Lately I have heard lots of positive comments about Haruki Murakami so I decided to read some of his novels and I started with Kafka on the shore. I expected to encounter an impressive novel, one of those that you never forget but I found much more than that.
The novel is based on two different stories: the story of Kafka Tamura, a fifteen-year-old boy trying to run away from his father and from the future that his father predicted for him (based on Oedipus myth), and also trying to find his mother and sister who left him when he was 4 years old. On the other side, Satoru Nakata, a sexagerian who lost most of his mental faculties when he was a young boy during a peculiar incident. Their stories are quite different but, at the same time, they seem to have much in common.
This novel can be considered a modern Greek tragedy, a manual for understanding Beethoven, a “how to communicate with cats”, a tribute to “mentally defective” people, a lesson on how to be the “toughest fifteen-years-old boy in the world”, a lesson of Japanese culture, or it can be considered a great novel which perfectly combines all of the above. I definitely choose the second option.

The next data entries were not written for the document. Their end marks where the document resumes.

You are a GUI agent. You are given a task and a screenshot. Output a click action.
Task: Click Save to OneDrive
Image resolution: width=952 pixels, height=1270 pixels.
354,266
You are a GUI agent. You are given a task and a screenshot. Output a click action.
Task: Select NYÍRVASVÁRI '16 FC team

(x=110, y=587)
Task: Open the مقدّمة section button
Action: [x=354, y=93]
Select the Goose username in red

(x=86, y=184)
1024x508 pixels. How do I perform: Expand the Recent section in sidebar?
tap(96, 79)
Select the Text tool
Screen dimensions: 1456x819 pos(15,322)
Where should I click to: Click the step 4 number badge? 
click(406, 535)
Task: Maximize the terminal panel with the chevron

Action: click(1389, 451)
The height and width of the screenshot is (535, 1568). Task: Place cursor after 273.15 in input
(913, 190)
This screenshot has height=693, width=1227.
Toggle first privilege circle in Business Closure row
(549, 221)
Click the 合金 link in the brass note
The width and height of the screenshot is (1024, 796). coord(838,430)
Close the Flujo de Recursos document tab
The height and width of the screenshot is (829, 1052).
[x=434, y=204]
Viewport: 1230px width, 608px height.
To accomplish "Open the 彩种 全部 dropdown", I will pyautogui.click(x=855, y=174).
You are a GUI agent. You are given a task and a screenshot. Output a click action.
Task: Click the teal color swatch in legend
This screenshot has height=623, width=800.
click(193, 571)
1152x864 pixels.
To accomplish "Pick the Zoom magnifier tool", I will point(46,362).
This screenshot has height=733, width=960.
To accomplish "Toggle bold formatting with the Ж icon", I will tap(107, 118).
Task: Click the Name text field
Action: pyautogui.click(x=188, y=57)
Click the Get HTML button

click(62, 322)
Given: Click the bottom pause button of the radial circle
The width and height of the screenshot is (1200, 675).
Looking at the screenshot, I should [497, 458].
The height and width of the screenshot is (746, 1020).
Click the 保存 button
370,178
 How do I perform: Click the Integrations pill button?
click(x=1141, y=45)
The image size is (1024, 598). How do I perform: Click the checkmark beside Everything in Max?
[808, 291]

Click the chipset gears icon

“…in everybody’s life there’s a point of no return. And in a very few cases, a point where you can’t go forward any more. And when we reach that point all we can do is quietly accept the fact. That’s how we survive.”
“Time weighs down on you like an old, ambiguous dream. You keep on moving, trying to slip through it. But even if you go to the ends of the earth, you won’t be able to escape it. Still, you have to go there – to the edge of the world. There’s something you can’t do unless you go there.”